Intervention de Sonia Bellit

Réunion du jeudi 30 septembre 2021 à 14h30
Commission d'enquête chargée d'identifier les facteurs qui ont conduit à la chute de la part de l'industrie dans le pib de la france et de définir les moyens à mettre en œuvre pour relocaliser l'industrie et notamment celle du médicament

Sonia Bellit, cheffe de projet à la Fabrique de l'industrie :

Merci pour cette nouvelle invitation. Je voudrais tout d'abord dresser un diagnostic de la désindustrialisation. La crise sanitaire a montré que les pays les plus désindustrialisés pouvaient se trouver en incapacité de répondre à des besoins essentiels : nous nous sommes retrouvés au début de la pandémie face à des pénuries de masques, de réactifs pour les tests de réaction de polymérisation en chaîne – polymerase chain reaction (PCR) et de respirateurs. Aujourd'hui, on entend parler de pénuries de semi-conducteurs. En comparaison, l'Allemagne avait un excédent commercial sur des biens liés à la gestion de crise sanitaire et a pu dès le début mettre en place une politique de dépistage massif de sa population. En 2019, la France était en déficit commercial sur ce type de biens, ce qui l'a contrainte à jouer très rapidement la carte du confinement strict, avec les effets que nous connaissons sur l'économie.

Cette crise a montré le handicap que constitue la désindustrialisation. Comme beaucoup d'autres pays similaires, la France est concernée par ce handicap, mais elle a connu un décrochage plus rapide, comme le Royaume-Uni, au cours de la décennie 2000-2010. Trois facteurs expliquent cette désindustrialisation : les gains de productivité, l'externalisation des activités industrielles vers les services et la concurrence internationale par les coûts des pays émergents. Cette dernière a mis en évidence un déficit de compétitivité-coût et un déficit de compétitivité hors coût.

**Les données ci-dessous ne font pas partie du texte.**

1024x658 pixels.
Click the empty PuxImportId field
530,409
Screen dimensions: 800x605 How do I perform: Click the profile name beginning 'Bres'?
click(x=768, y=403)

Le déficit de compétitivité-coût se traduit dans la décennie 2000-2010 par des coûts salariaux unitaires particulièrement dynamiques pour la France et les pays du Sud, face à l'Allemagne qui avait opté pour la modération salariale pendant cette décennie. La divergence des coûts salariaux unitaires entre ces pays s'est alors accrue. En revanche, dans la décennie 2010-2019, les coûts salariaux unitaires ont convergé, en raison de l'augmentation des salaires en Allemagne et des politiques favorisant une plus faible augmentation des coûts salariaux unitaires en France. Une deuxième explication relève de la fiscalité. Le poids des prélèvements obligatoires pour l'industrie est relativement élevé en France par rapport aux autres secteurs, mais aussi par rapport à l'Allemagne, avec laquelle l'écart sur ce que représentent les prélèvements obligatoires sur la valeur ajoutée brute industrielle est de dix points. Cet écart s'explique pour moitié par les impôts de production, et leur baisse va donc dans le bon sens.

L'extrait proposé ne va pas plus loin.